The main reason for the large winning margin seems to be that the network had a better grasp of the importance of non-legal factors than lawyers. We will publish a research paper explaining the approach we took and the broader significance for legal theory soon.

Evaluating these results is tricky. These results do not mean that machines are generally better at predicting outcomes than human lawyers. These results show that if the question is defined precisely (such as – was this complaint about PPI mis-selling upheld or rejected by the FOS?), machines are able to compete with and sometimes outperform human lawyers.

This experiment also suggests that there may be factors other than legal factors contributing to the outcome of cases. Further research is necessary to establish this proposition beyond the specific parameters of this experiment.

The use case for systems like CaseCruncher Alpha is clear. Legal decision prediction systems like ours can solve legal bottlenecks within organisations permanently and reliably.

We are very thankful to the legal community for their enthusiastic participation and to our sponsors for their generous support. We also want to thank our technical judge, Premonition, and our legal judge Dr. Steffek, for their involvement.


New Data (released 30th Oct)

Overview:

Throughout October, 112 lawyers pre-registered to participate in the Lawyer Challenge, which ran from 20th-27th October. They were presented with factual scenarios of PPI mis-selling claims, and asked to predict “yes or no” as to whether the Financial Ombudsman would succeed in the claim. The same factual scenarios were given to CaseCrunch: whoever had the highest accuracy, won. 775 predictions were submitted by the participants.

A Technology Judge and a Legal Judge independently verified the fairness of the competition. The Legal Judge was Felix Steffek (LLM, PhD), University of Cambridge Lecturer in Law, and Co-Director for the Centre of Corporate and Commercial Law. The Technical Judge was Ian Dodd, UK Director of Premonition.

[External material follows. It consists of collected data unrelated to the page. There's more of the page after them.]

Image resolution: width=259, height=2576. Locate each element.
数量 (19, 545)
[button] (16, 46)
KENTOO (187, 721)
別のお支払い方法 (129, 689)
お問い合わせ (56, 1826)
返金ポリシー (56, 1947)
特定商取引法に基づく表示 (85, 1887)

The factual scenarios were real decided cases from the Financial Ombudsman Service, published under the FOIA. All identifying details – such as the name of the parties, case names and dates – were removed, leaving only the facts.  Lawyers completed their predictions in an unsupervised environment, and were permitted to use all available resources. PPI mis-selling was chosen as the basis of the competition because it matched the background of most lawyers taking part in the challenge and is an area of law that is easier to learn about than others. Participants were given links to the Financial Conduct Authority’s rules detailing the basis of an Ombudsman’s decision.

Dr Steffek said: ‘The factual descriptions of the problems set by the Financial Ombudsman Service are a reasonable basis for a prediction about PPI mis-selling complaints being upheld or rejected by the Ombudsman at an early stage in the advisory process. Trained lawyers from commercial London law firms, using all the tools and resources they usually work with, are able to make reasonable predictions about these problems at this point even though the information given per claim varies and further information might be revealed at later stages.’

Participants:

112 Lawyers competed in the Challenge, ranging from Magic Circle Partners, barristers, and in-house counsel. Participating law firms include: Bird & Bird, Kennedys, Allen & Overy, Berwin Leighton Paisner, DLA Piper, DAC Beachcroft, DLA Piper, Weightmans and more. “Teams” were entered from large firms including Pinsent Masons and Eversheds Sutherlands.

Results:

The lawyers scored an accuray score of 62.3%. CaseCruncher Alpha (the system entered into the competition by CaseCrunch) scored a validation accuracy of 86.6%.

Ian Dodd, UK Director of Premonition concluded:

‘The session I observed produced an accuracy of 86.6%. It would also be interesting to put a £ value on the processing cost. The real number of: “Human: 62.3% at £300p/h and X hours” compared to AI:86.6% at £17ph and X hours” is the true bottom line.’


[*N.B. for readers who are wondering who CaseCrunch are, they were formerly Elexirr, then before that, LawBot.]